Manhattan-based Energy Services Company Will Hit Reset on Stressed Solar Investments
NEW YORK, NY (October 21, 2013) — GP Renewables & Trading (www.gprenew.com), a multifaceted energy services company, today announced its plan to acquire up to $15 million in operating commercial solar photovoltaic projects from system owners who took advantage of the 1603 Payments for Specified Energy Property in Lieu of Tax Credits before its expiration at the end of 2011. Its focus is projects in New Jersey and Maryland where the owners are struggling to recoup their investment.
“There are thousands of system owners in New Jersey and Maryland who have been negatively impacted by sharp SREC price declines and are now caught up managing complex activities to maintain the value of their investment,” said Gabriel Phillips, CEO of GP Renewables & Trading. “GP Renewables will purchase these commercial-scale solar projects, specifically in New Jersey and Maryland.”
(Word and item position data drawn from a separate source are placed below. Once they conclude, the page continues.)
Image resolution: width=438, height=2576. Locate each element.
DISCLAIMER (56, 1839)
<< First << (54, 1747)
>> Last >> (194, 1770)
An incentives system, the Solar Renewable Energy Credit (SREC) program, helped encouraged thousands of solar installations in New Jersey and Maryland. Now, both states are experiencing a slowdown in SREC-related projects, and existing system owners are finding themselves below earlier levels of profitability.
At the time they were introduced, the high value of SRECs was driven by aggressive state and local policy measures and penalty prices intended to spur solar development. In its earlier days, the program caused what many now refer to as the “solar gold rush.”
“Faulty assumptions led many installers and investors to ignore the need for hedging their investments with SREC futures contracts,” added Phillips. “Projects were built predicated on 3 – 4 year payoffs, but the new reality is a 10 – 15 year period.”
GP Renewables & Trading will acquire the investors’ equipment and sell the power back to the investor at a discounted rate through a Power Purchase Agreement. This allows current owners to recover an upfront payment on their solar investments along with locking in a discounted power price into the 10 to 20 year horizon.
The purchase plan, however, constitutes a limited window for system owners. The federal 50% bonus depreciation for renewables under the “Modified Accelerated Cost Recovery System” in the Internal Revenue code is set to expire at the end of the year, at which point the value of purchasing a solar installation is likely to drop. At that point, according to Phillips, GP Renewables & Trading may not be able to offer as favorable prices to system owners.